MoreLong description:
Since the end of World War II, democracies typically fell apart by coup d'état or through force. Today, however, they are increasingly eroding at the hands of democratically elected incumbents, who seize control by slowly chipping away at democratic institutions. To better understand these developments, this book examines the role of personalist political parties, or parties that exist primarily to further their leader's career as opposed to promote a specific policy platform. Using original data capturing levels of personalism in the parties of democratically elected leaders from 1991 to 2020, The Origins of Elected Strongmen shows that the rise of personalist parties around the globe is facilitating the decline of democracy.

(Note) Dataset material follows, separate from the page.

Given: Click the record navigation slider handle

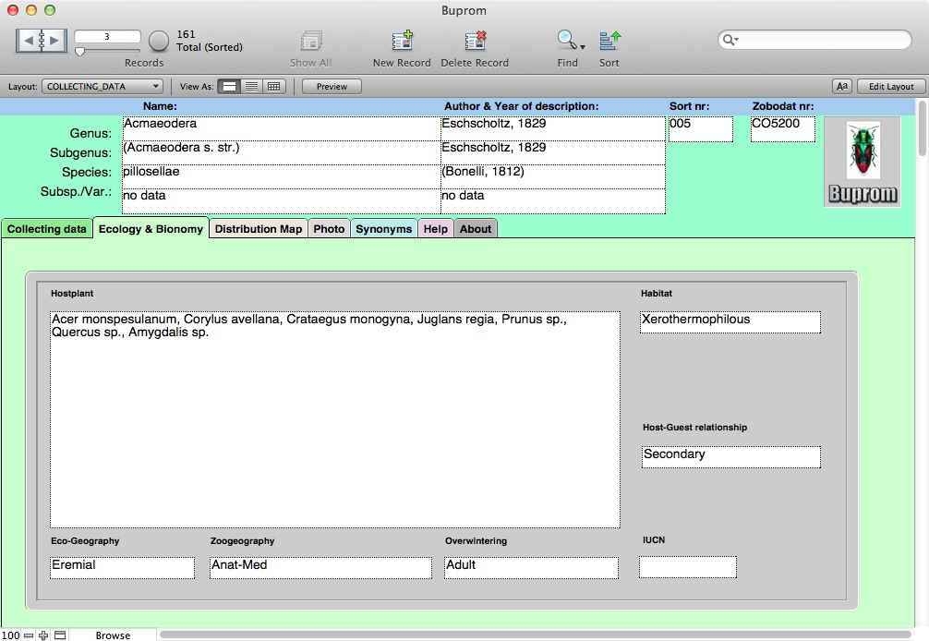Looking at the screenshot, I should click(79, 52).
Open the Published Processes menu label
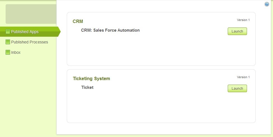The image size is (273, 137). click(30, 42)
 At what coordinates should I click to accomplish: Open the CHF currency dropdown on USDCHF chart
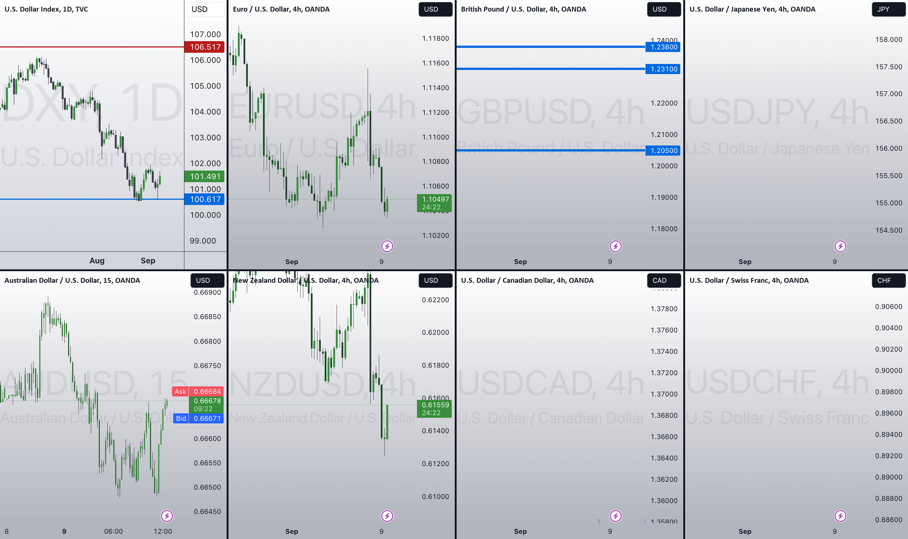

Personalist parties lack both the incentive and capacity to push back against a leader's efforts to expand executive power. As such, leaders backed by personalist parties are more likely to succeed in their efforts to dismantle institutional constraints on their rule. Such attacks on state institutions, in turn, reverberate throughout society, deepening political polarization and weakening supporters' commitment to democratic norms of behaviour. In these ways, ruling party personalism erodes horizontal and vertical constraints on a leader, ultimately degrading democracy and raising the risk of democratic failure.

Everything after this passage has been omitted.